ETFs Are in Higher Demand from Insurers
Buyers of the funds triple in number, although these securities are still a small part of carriers’ portfolios, study says.
Insurance companies, which historically favor bonds, have inched up their use of exchange-traded funds, which trade like stocks. The number of insurers investing in ETFs has more than tripled through 2017, to 612, according to consulting firm Greenwich Associates. That’s 62% of all insurance carriers.
At yearend 2017, US insurance companies had $27.2 billion invested in ETFs, a 37% increase from 2016, according to the study, done for State Street Global Advisors, a major ETF issuer (it launched the first one in 1993). To be sure, this is less than 1% of all insurance assets.

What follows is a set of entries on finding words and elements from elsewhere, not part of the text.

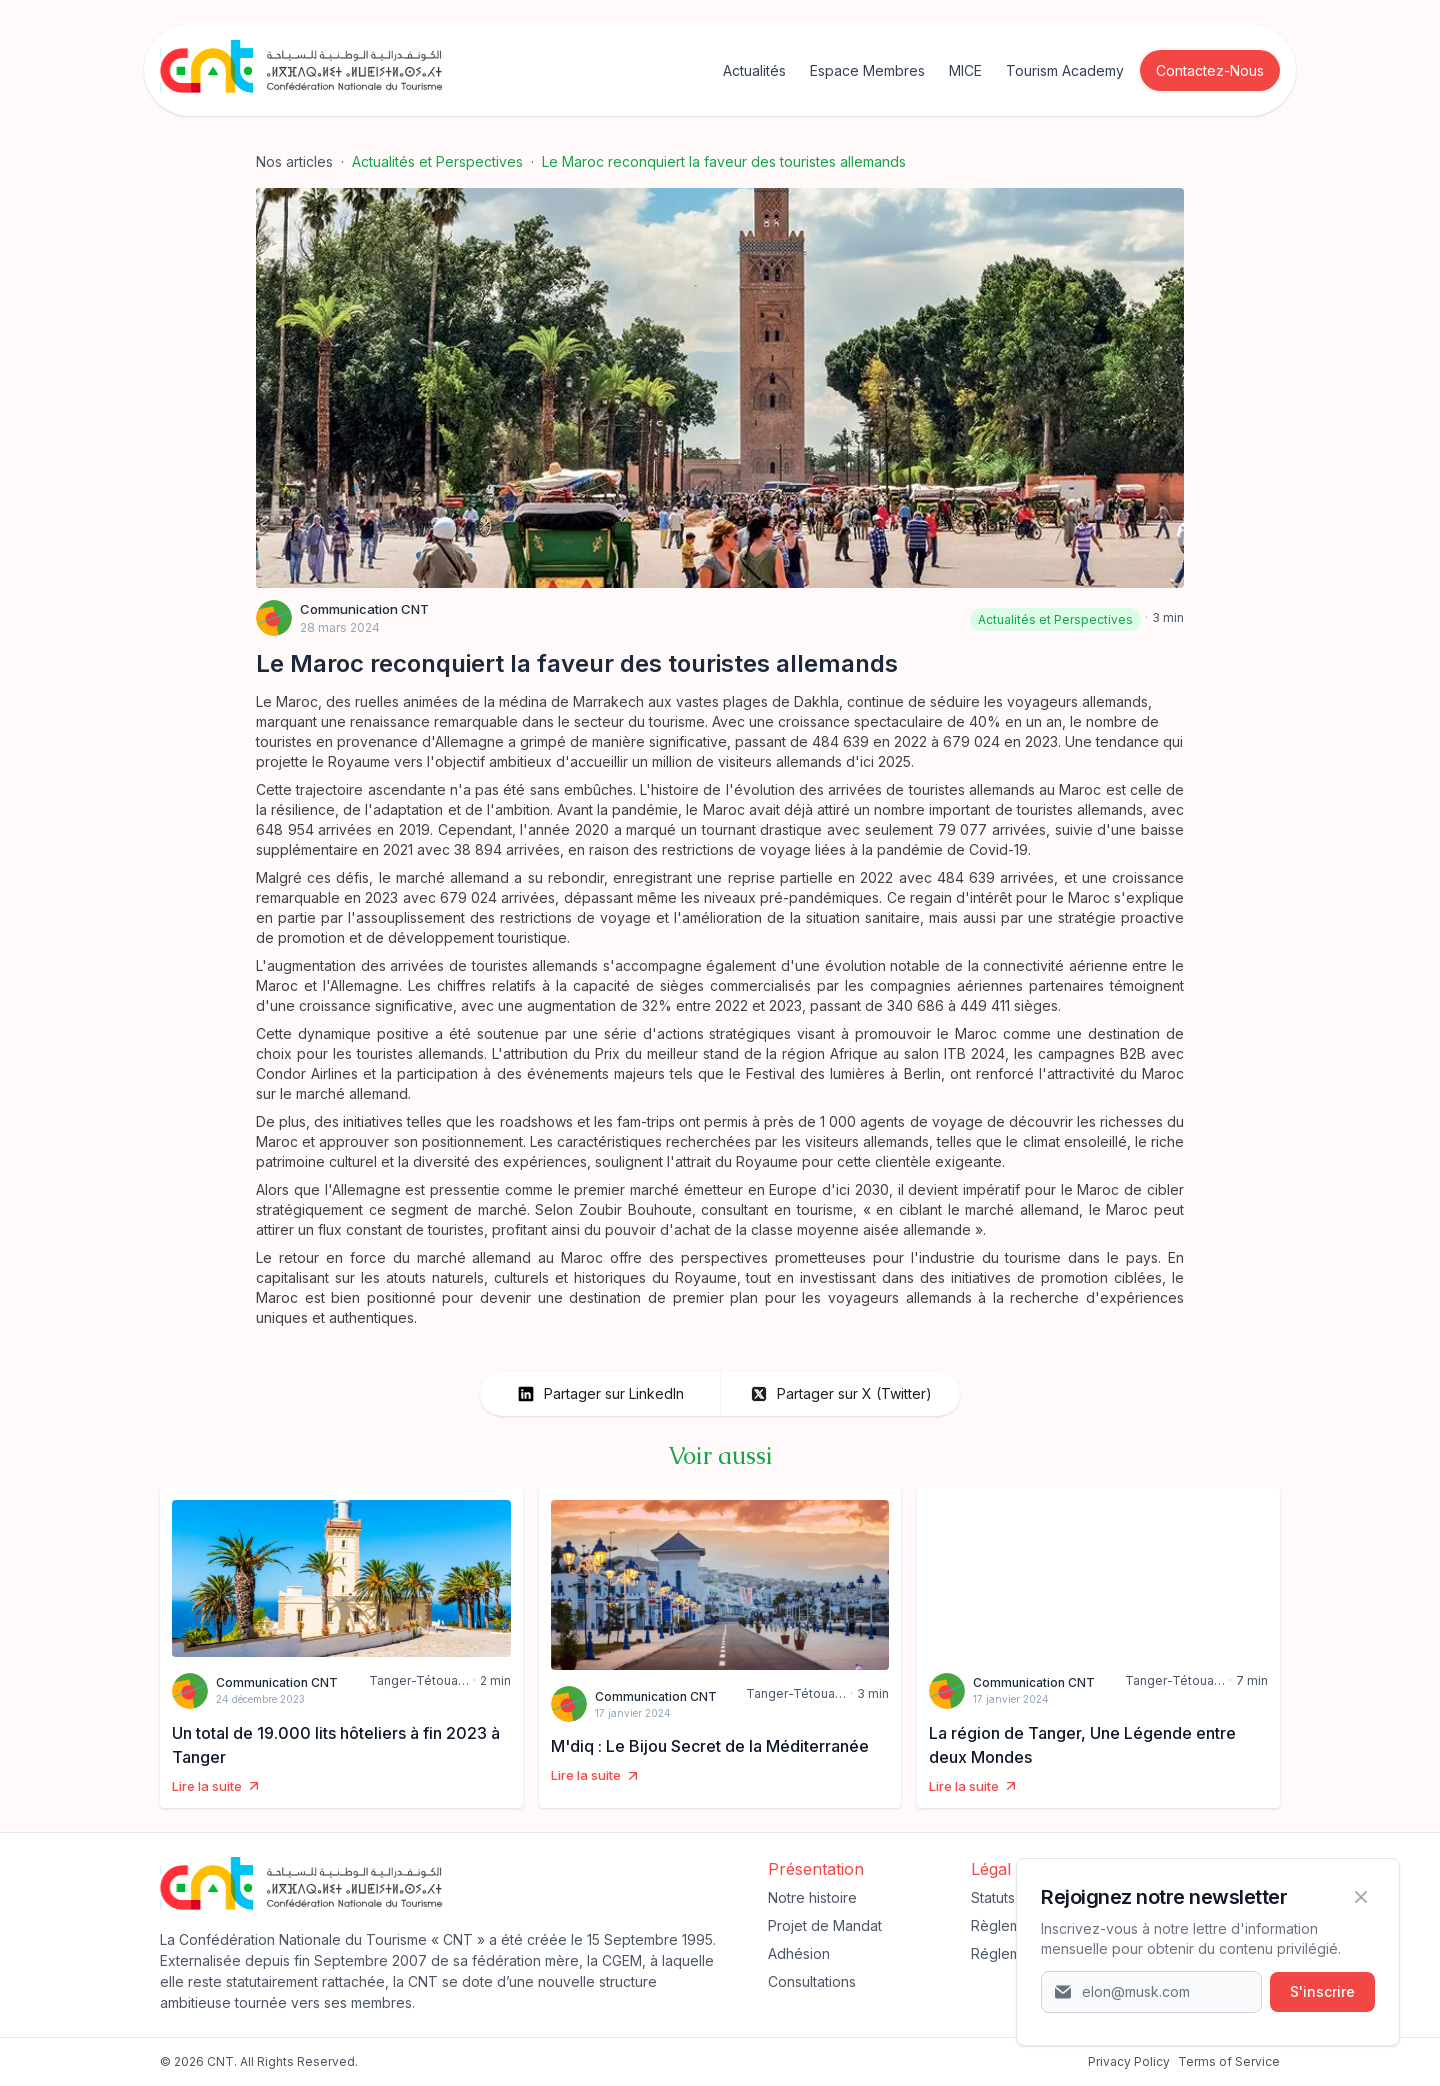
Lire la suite (217, 1786)
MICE (965, 70)
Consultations (812, 1981)
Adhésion (799, 1953)
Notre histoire (812, 1897)
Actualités (754, 70)
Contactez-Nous (1210, 70)
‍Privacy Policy (1129, 2061)
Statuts (993, 1897)
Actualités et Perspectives (437, 161)
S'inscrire (1322, 1991)
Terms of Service (1229, 2061)
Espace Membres (867, 70)
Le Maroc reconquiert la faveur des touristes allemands (724, 161)
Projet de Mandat (825, 1925)
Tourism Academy (1065, 70)
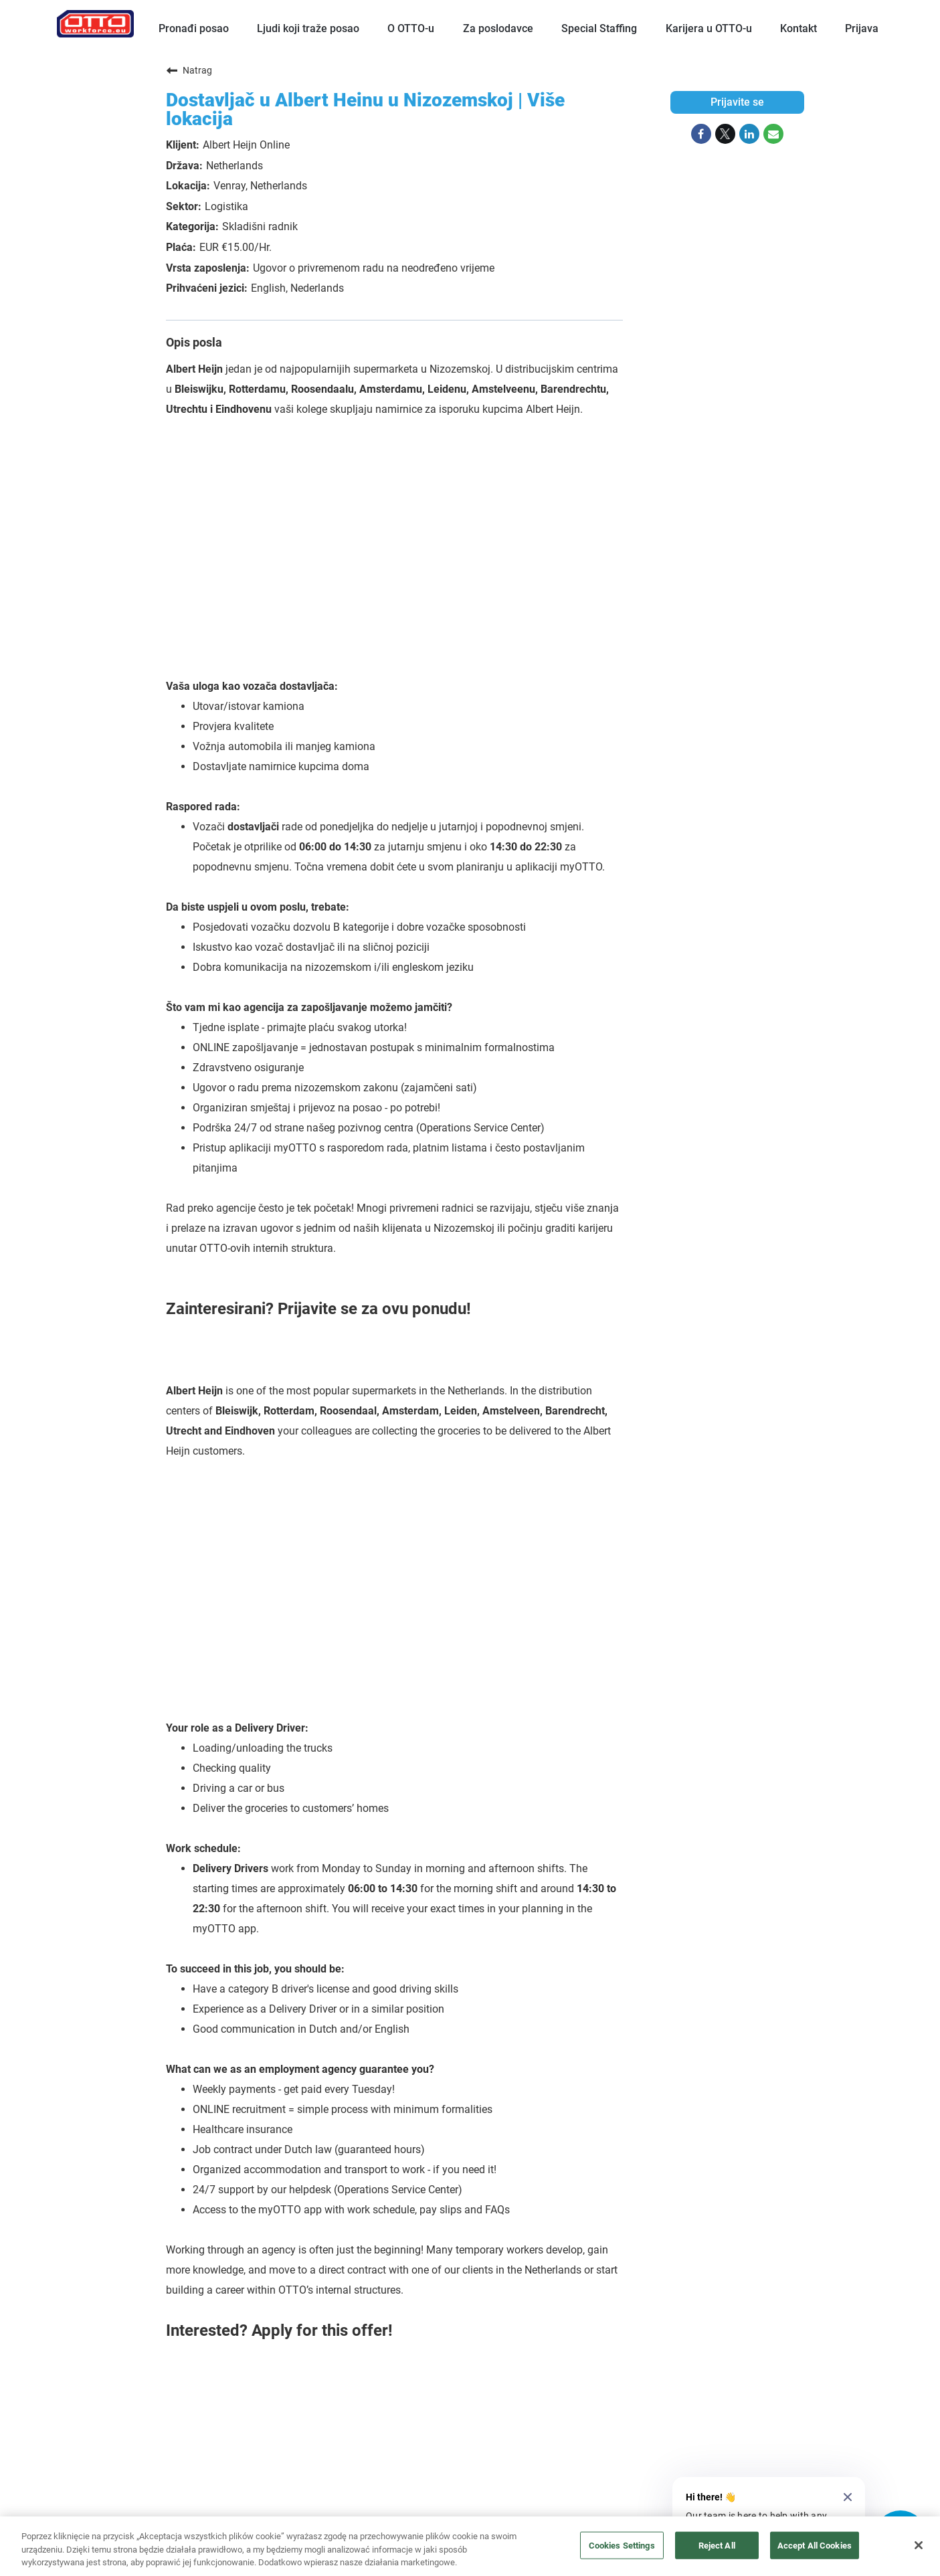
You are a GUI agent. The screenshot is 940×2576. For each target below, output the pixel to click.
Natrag (189, 70)
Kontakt (798, 28)
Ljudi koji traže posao (308, 28)
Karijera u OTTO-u (709, 28)
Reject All (716, 2545)
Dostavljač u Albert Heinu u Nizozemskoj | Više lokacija (365, 109)
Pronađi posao (194, 28)
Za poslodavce (498, 28)
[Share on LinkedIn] (749, 134)
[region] (470, 2546)
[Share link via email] (773, 134)
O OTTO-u (410, 28)
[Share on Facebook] (701, 134)
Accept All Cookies (814, 2545)
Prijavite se (737, 102)
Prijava (861, 28)
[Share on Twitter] (725, 134)
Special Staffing (599, 28)
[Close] (918, 2545)
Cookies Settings (622, 2545)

Some two-thirds of insurance assets are in bonds, which insurers prefer because of fixed income’s lower volatility and steady income stream from interest. Bonds’ maturities are customarily matched to clients’ ages and other actuarial criteria, with the aim of best being able to pay out when policyholders or their beneficiaries file claims.
Aiding the rise in insurer ETF usage is the National Association of Insurance Commissioners decision in April 2017 to change the accounting valuation method of bond ETFs that the carriers hold. Before, fixed-income ETFs were valued by their price, which can fluctuate substantially on the stock exchanges where they trade. Now, the industry’s chief regulatory body ruled, these ETFs can be valued by the underlying bonds in their portfolios.
The study found that, of the almost 40% of insurers that don’t invest in ETFs, most avoid them because of state laws or internal company guidelines prohibiting such investments. Their stock-like nature likely is the underlying reason.
The second-biggest reason for shunning ETFs also has to do with returns: These insurers don’t think ETFs will help them beat market benchmarks. That’s no surprise, since ETFs generally track market indexes.
Among non-users, though, some 82% said they would reconsider in the future.
Of the insurance outfits that do use ETFs, the attraction ranges from their low cost (as primarily index-based products, they don’t need a lot of expensive analysts and traders to function) and elimination of “cash friction.”
This is where an investor sells an asset and parks the cash waiting to buy something else with it. Cash doesn’t pay a lot of interest. Presumably, owning an index-linked vehicle, like an ETF, which contains many securities, lowers the need to be trading individual stocks, bonds, and other assets.
The study found that ETF investment was almost evenly split between life (42%) and property-casualty companies (38%), with health and reinsurance insurers making up the rest. There was also a fairly even ownership split among small (less than $5 billion in assets), medium ($5 billion to $50 billion), and large (above $50 billion) insurance companies.